-- START DATASET EXCERPTS --

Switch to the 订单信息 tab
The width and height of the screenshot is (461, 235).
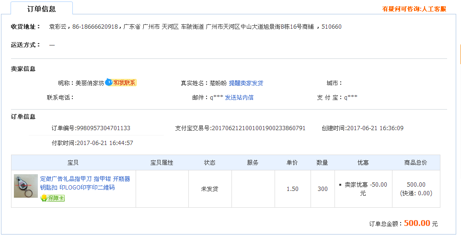(x=41, y=9)
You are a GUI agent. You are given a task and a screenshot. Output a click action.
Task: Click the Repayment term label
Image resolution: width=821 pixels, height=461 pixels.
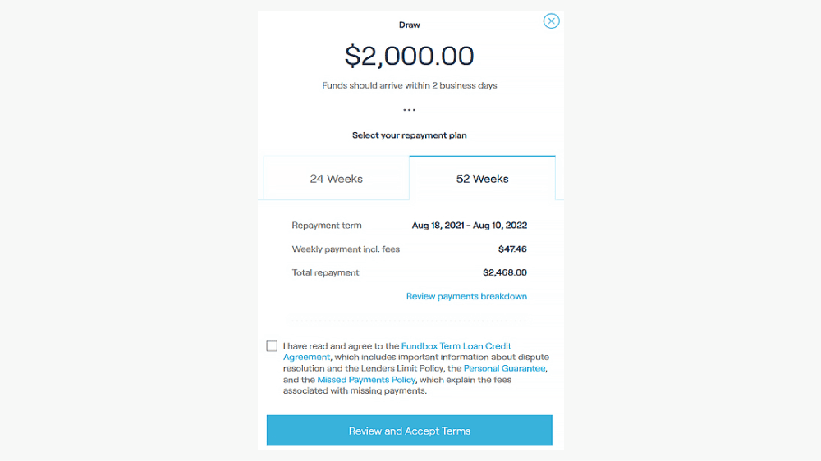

-- END DATASET EXCERPTS --

Write out every line of the entries above word for word, omitting the pictures.

Switch to the 订单信息 tab
The width and height of the screenshot is (461, 235).
(x=41, y=9)
You are a GUI agent. You are given a task and a screenshot. Output a click action.
Task: Click the Repayment term label
Image resolution: width=821 pixels, height=461 pixels.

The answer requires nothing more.